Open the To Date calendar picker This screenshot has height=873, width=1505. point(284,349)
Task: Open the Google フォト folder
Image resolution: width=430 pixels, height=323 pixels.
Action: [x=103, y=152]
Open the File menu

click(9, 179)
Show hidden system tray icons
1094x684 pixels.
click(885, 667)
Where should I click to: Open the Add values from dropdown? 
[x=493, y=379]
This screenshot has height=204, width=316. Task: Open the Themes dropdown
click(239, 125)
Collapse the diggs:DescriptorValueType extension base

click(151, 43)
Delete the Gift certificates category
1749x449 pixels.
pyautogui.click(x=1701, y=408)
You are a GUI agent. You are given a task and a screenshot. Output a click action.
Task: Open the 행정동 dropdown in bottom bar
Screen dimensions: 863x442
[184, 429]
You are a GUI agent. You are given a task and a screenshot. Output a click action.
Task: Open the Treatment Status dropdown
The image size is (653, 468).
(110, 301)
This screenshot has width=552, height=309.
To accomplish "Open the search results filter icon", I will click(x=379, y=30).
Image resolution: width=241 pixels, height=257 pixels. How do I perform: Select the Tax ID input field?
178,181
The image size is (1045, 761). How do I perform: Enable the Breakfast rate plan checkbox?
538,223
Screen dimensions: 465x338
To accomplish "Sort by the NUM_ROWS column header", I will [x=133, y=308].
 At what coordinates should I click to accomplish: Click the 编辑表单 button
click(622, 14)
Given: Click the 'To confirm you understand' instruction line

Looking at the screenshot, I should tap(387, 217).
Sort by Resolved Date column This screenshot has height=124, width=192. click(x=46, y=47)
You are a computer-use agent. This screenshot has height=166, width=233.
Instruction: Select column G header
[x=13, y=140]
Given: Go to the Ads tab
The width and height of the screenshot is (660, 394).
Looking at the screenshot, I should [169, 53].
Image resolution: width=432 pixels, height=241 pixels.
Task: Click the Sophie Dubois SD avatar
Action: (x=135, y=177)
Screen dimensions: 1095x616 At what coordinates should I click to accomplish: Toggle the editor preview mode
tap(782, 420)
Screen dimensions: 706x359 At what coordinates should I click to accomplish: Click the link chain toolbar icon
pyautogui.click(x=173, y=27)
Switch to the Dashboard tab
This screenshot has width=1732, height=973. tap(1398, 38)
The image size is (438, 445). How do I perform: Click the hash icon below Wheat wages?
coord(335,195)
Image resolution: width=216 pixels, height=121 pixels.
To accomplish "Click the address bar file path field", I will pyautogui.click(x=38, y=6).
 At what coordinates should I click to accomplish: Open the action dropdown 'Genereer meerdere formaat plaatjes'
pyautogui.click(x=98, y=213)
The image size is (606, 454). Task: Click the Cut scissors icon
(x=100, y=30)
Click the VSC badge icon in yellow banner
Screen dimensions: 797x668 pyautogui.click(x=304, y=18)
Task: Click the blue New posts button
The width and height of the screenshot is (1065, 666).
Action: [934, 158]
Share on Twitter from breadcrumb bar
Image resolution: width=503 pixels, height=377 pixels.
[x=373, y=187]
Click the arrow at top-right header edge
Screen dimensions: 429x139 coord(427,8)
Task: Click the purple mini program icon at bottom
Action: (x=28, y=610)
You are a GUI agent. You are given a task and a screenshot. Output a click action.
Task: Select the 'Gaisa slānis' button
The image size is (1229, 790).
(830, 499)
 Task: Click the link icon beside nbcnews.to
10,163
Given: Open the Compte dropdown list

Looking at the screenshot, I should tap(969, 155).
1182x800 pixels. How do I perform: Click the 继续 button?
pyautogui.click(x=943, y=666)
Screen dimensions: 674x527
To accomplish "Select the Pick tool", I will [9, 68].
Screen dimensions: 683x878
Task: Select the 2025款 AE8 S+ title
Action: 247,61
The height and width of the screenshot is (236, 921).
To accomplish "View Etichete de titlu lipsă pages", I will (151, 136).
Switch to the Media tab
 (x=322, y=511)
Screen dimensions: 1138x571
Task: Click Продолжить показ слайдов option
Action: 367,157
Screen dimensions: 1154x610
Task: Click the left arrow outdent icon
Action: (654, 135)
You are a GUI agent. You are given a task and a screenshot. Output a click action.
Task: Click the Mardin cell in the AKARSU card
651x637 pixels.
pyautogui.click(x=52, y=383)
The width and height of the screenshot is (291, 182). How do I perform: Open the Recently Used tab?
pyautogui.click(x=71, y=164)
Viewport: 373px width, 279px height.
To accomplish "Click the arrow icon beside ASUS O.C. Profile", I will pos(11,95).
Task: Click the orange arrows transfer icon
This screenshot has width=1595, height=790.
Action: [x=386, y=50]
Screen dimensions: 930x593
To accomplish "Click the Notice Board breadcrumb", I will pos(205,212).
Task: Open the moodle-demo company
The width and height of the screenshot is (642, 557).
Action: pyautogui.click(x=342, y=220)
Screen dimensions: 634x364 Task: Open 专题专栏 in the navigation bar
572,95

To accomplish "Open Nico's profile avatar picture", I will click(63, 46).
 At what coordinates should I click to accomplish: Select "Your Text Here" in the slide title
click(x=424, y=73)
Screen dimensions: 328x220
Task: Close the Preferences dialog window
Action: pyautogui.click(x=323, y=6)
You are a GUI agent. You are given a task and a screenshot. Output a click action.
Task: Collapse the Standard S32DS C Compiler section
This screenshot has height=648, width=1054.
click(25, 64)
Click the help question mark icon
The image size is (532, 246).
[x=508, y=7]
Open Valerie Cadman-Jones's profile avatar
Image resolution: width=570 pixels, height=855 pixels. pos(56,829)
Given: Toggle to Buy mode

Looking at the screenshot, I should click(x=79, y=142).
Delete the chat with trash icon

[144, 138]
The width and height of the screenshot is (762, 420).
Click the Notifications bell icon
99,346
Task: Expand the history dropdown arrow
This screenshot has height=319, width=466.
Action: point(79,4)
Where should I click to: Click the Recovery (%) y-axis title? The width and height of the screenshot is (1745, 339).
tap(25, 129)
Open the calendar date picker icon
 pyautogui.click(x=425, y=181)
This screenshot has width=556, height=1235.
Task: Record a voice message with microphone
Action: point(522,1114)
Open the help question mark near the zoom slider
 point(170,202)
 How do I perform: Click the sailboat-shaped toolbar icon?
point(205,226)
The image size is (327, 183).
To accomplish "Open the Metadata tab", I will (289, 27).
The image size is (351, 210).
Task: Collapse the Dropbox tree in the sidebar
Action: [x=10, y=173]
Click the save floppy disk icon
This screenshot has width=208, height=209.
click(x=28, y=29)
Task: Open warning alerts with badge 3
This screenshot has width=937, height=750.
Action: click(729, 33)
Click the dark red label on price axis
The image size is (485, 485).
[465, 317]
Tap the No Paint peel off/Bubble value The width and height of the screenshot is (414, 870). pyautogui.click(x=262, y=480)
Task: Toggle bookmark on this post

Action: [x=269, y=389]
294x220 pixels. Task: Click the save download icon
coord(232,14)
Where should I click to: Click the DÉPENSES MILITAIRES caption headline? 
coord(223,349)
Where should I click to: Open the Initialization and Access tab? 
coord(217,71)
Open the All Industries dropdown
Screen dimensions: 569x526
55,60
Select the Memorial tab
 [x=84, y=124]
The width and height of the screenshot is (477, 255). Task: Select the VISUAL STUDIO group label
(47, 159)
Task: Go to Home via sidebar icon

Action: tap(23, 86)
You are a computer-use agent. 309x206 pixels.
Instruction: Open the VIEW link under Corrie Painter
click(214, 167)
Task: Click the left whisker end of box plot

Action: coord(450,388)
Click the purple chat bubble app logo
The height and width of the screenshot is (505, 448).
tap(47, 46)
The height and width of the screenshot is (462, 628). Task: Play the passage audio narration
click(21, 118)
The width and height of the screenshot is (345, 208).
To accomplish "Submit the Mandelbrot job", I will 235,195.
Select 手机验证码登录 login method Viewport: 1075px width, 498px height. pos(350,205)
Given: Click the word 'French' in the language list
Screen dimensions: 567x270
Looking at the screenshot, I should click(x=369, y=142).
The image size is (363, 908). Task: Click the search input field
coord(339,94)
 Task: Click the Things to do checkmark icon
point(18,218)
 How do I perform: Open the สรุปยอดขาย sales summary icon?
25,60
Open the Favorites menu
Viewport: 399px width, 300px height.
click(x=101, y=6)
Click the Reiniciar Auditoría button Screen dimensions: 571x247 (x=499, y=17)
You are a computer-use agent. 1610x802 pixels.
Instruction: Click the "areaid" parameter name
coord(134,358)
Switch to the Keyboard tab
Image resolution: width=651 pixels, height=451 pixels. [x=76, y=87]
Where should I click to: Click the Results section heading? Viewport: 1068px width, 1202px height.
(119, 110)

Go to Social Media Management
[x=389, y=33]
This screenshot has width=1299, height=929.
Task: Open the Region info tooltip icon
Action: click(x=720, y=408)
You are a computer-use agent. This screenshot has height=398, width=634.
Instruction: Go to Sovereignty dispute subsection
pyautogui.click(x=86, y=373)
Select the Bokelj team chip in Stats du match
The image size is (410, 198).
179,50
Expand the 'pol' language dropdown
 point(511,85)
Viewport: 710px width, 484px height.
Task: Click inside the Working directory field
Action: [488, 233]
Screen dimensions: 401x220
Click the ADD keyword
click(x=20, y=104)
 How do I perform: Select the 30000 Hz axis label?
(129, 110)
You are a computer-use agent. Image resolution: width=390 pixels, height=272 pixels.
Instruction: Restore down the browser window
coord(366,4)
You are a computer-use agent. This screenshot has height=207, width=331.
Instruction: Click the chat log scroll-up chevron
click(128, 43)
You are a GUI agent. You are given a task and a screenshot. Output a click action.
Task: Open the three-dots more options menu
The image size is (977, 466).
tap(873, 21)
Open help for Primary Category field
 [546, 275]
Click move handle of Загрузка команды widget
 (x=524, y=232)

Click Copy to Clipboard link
....
▶ What you need to do: Only the lines above starting with the one with "Show hidden system tray icons" and going through the one with "Screen dimensions: 465x338" are to be copied, word for word and with both ends kept.

▶ Response:
Show hidden system tray icons
1094x684 pixels.
click(885, 667)
Where should I click to: Open the Add values from dropdown? 
[x=493, y=379]
This screenshot has height=204, width=316. Task: Open the Themes dropdown
click(239, 125)
Collapse the diggs:DescriptorValueType extension base

click(151, 43)
Delete the Gift certificates category
1749x449 pixels.
pyautogui.click(x=1701, y=408)
You are a GUI agent. You are given a task and a screenshot. Output a click action.
Task: Open the 행정동 dropdown in bottom bar
Screen dimensions: 863x442
[184, 429]
You are a GUI agent. You are given a task and a screenshot. Output a click action.
Task: Open the Treatment Status dropdown
The image size is (653, 468).
(110, 301)
This screenshot has width=552, height=309.
To accomplish "Open the search results filter icon", I will click(x=379, y=30).
Image resolution: width=241 pixels, height=257 pixels. How do I perform: Select the Tax ID input field?
178,181
The image size is (1045, 761). How do I perform: Enable the Breakfast rate plan checkbox?
538,223
Screen dimensions: 465x338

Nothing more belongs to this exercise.